Another benefit of the virtual OP to students was the ease of attending and complete access to all sessions. “In person, students are asked to select one of three career tracks in the morning and one of three in the afternoon,” says Wells-White. “In the virtual environment, any session students missed or couldn’t attend could be viewed later ‘on demand.’”
This was one of many features that students appreciated, says Amy Mitson, director of admissions, recruitment and marketing at Dartmouth’s Tuck School of Business.
“Our students loved being able to watch sessions live and return to other sessions ‘on demand’ when time allowed,” she says. “Alongside our Consortium class, I thoroughly enjoyed the speaker session on authenticity. Post-OP, I heard very positive feedback for the formal sessions as well as the more casual and fun sessions.”
Jen Daw, who works in University Relations at Fortive Corporation, says she found the company booth a great way to connect one-on-one with students. She was most impressed, though, with the individual sessions. “The panels were authentic and engaging — simply outstanding,” she says. “They allowed for large audiences and great follow up conversations after.”
Floyd was also impressed with the quality and commitment of the presenters. “It’s tough to sit at a computer all day, but I felt like all the speakers and panelists were incredibly knowledgeable, down to earth and very passionate,” she says.
For all of the benefits the virtual event provided, having close, personal interactions proved challenging for developing meaningful connections with classmates, Floyd says. “But my class is incredibly resourceful and was determined not to let this format keep us from sharing this unique experience with each other,” she notes. Floyd was charged with managing the class of 2022’s Instagram and is leading an effort to introduce incoming students to their new peers. “The student representatives also coordinated social events over Zoom — happy hours, meditation and yoga as well as live DJ sets to celebrate the end of the OP,” she says.
Mitson says Tuck also made an outside effort to engage with the incoming class. “Prior to OP, our class had connected so much, and had already worked on résumés and mock-interview prep for the Career Fair, that we used our school meeting [during OP] for a Consortium alum meet-and-greet instead of an ice-breaker or mock-interview session,” says Mitson, who expressed gratitude for the quality and content of the event.
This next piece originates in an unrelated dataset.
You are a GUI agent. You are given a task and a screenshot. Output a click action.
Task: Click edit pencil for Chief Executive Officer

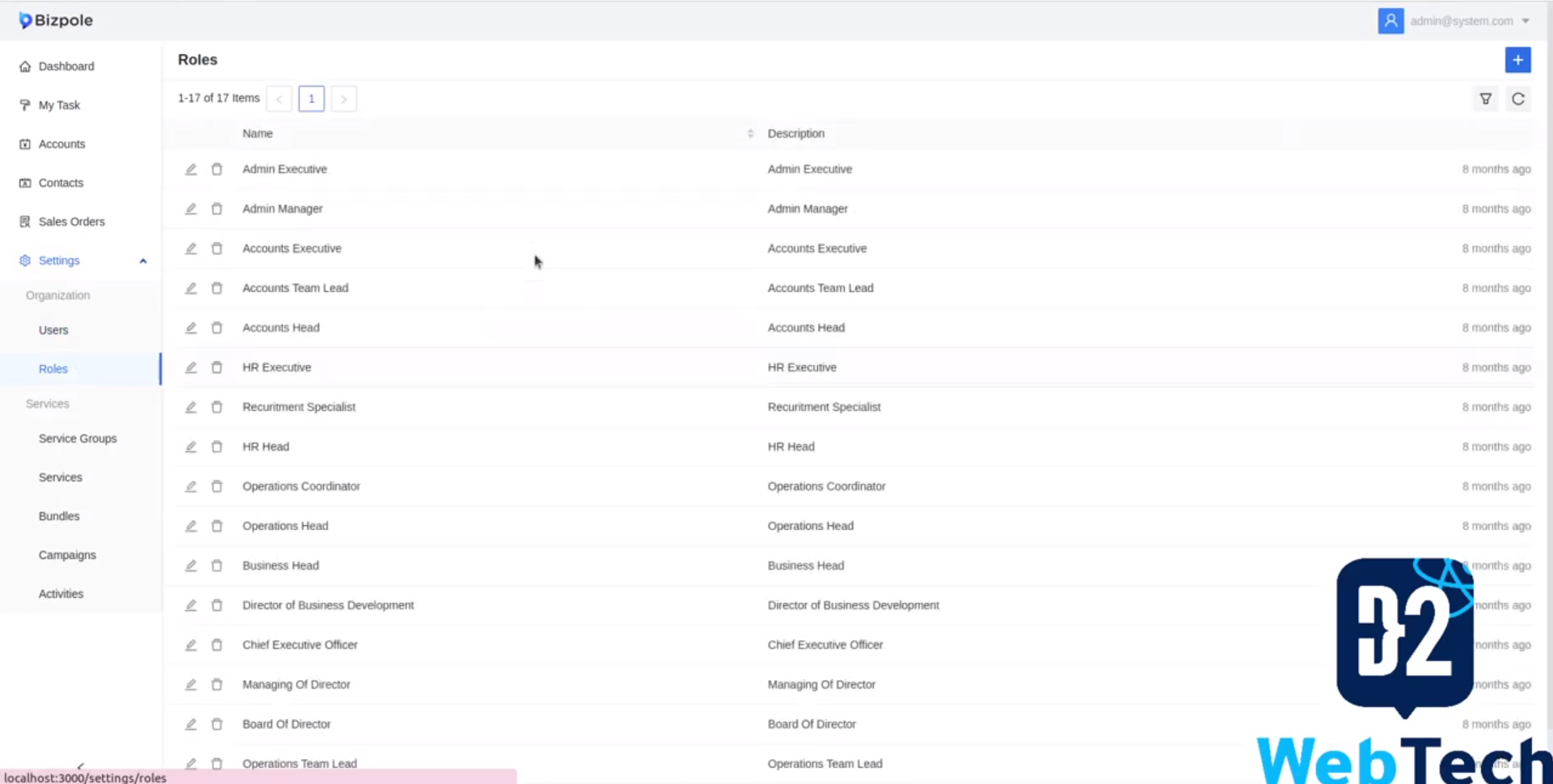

“The Consortium team did an amazing job of leading us through unchartered territory very successfully,” she says. “Students, school staff, recruiters and sponsors were all able to connect through the virtual platform. Our students raved about career fair connections and will be arriving at school this fall with a refined sense of their career focus as well as a Consortium cohort they can lean on.”
Despite the last-minute shift in approach it caused, the pandemic ultimately forced The Consortium family coming together in new and meaningful ways, says Floyd.
“It’s such a dynamic time to begin an MBA program, and [the speakers] really empathized with us and made space for us to talk about how we were feeling and what each company was doing to make a path for candidates like us,” she says. “I am a big believer in the fact that people connect easier over common experiences, and I think this unprecedented time actually gave all of us a starting point to connect with one another in an authentic way.”